Fernando Xavier De Casta came from a tough background, similar to his character’s, and was raised mainly by a grandmother. He joined a contemporary dance group run by a foundation that helped him a great deal, Benaim said.

The cast and crew “couldn’t help loving the kid” and his real-life relationship with Salas mirrored what takes place in the film. “They opened up, there was real chemistry... At first, he was shy and polite; she kept trying, little by little, to get close to him. Their relationship evolved and they became friends.”

DE CASTA gave the director valuable input on his character. “At one point, when he comes back and asks her to take him in, the script says he cries. But he said, ‘I’m not going to cry. I would never do that.’ So he didn’t.”

He found De Casta simply by posting a casting notice at the Plaza Catedral. “He was a kid with a very winning attitude. We tested him he was great. He was a natural, he had charisma.”

Benaim choked up for a minute before he spoke about the heartbreaking fact that Da Casta was shot to death shortly after filming ended.

“He was shot getting out of a taxi at midnight in a neighborhood that wasn’t his,” Benaim said. “It was really shocking and horrible and just sad. In Latin America, kids get shot like that very, very frequently. Kids exactly like him. The numbers are so big, you become numb to it and you think it’s normal. But it’s not normal for a kid to be shot and killed. The difference is that we knew him.”
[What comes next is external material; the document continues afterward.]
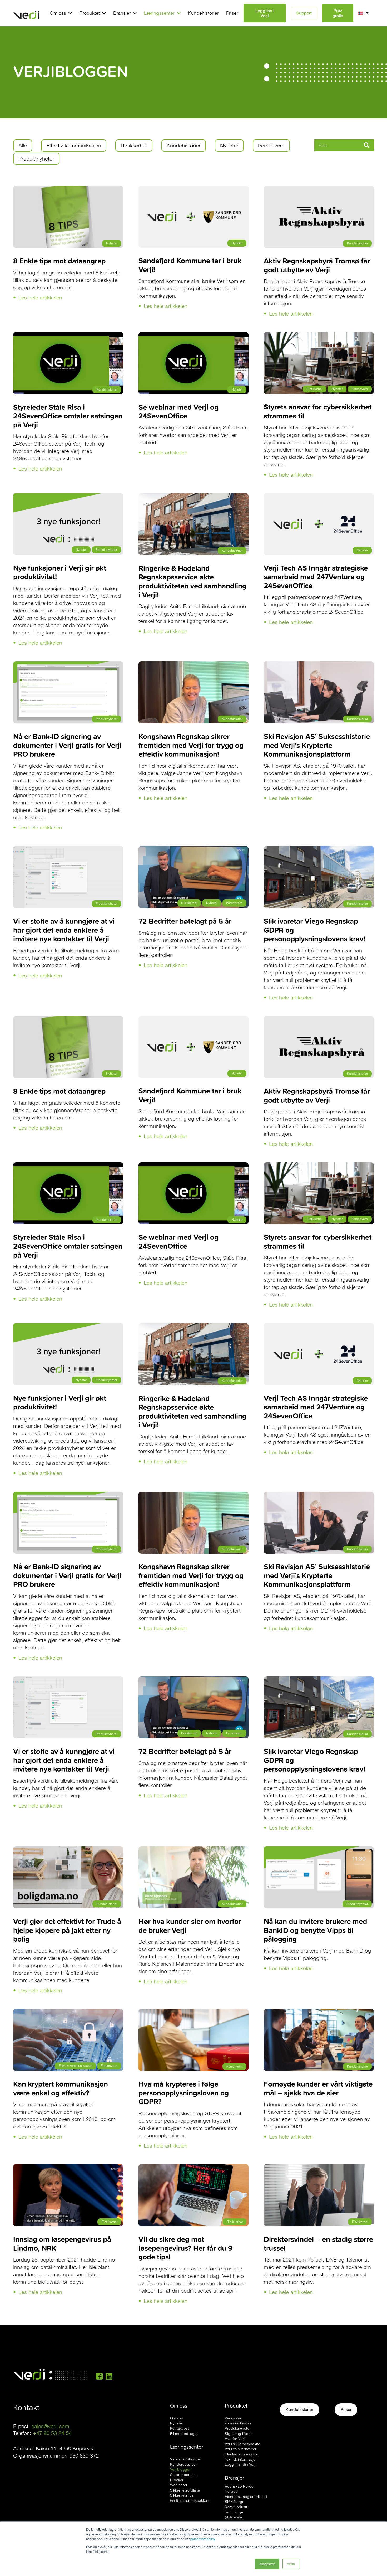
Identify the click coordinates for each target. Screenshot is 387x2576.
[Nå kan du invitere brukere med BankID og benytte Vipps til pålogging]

In a strange way, this tragedy is a case of life imitating art. Just as Alicia comes to know Chief, audiences have come to know De Casta.

“I’ve had many situations where a person is there, wanting to say something to me. But you don’t open the door. You don’t follow through. When Alicia opens the door, she couldn’t avoid feeling something... And I hope people seeing the movie will feel something, too.”